318.9 Cinema as a visual tool for immigrants' welfare

Thursday, August 2, 2012: 12:00 AM
Faculty of Economics, TBA
Distributed Paper
Tülay KAYA , Sociology, Istanbul University, Istanbul, Turkey
At least one of the sessions in any international meeting of sociology is reserved for the matters of immigration and immigrants. It is clear that immigration and immigrants are among the fundamental practices and facts inherited from the oldest periods of the history of mankind. We know that there are reasons for this practice and fact to continue to exist and that various studies have been made on them. In this study, not those reasons but the subject of cinema will be discussed as one of the means which have effects on the process of gaining a place in the new homeland by the immigrants. The artistic field of cinema will be examined as a means for telling various sentimentalities through aesthetization. 

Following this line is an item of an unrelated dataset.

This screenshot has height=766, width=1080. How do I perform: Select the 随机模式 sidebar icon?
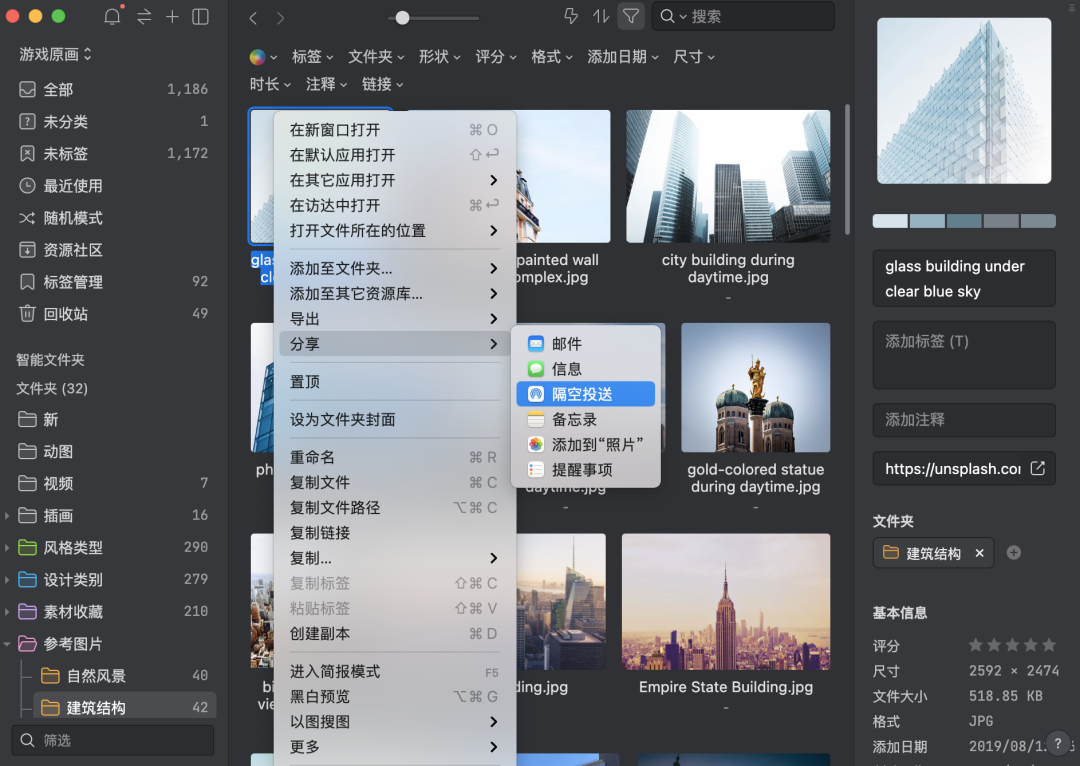point(28,218)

The fact of immigration and immigrants is a highly abundant resource for cinema. Cinema can function as a former of perceptions about immigrant groups who are in need of gaining a place within the already established society. In this sense, the sponsors of the relevant genre are also critical. The Turkish immigrants in Germany have been the subjects of various movies. The theme of that type of movies is mostly the personal dilemmas of individuals who, because of their cultural background, can not attune themselves to the existing social practices in the immigrated country. Whereas, in their motherland, they are portrayed as people who have alienated themselves to their original culture. The message is clear on either side: they can not manage to be happy wherever you choose to stay.

Does cinema really have a potential to be utilized as a means to overcome the existing problems and ostracism in immigrated societies? How can cinematic immigrant representations provide us with opinions about the processes of social equity and democratization in the immigrated society?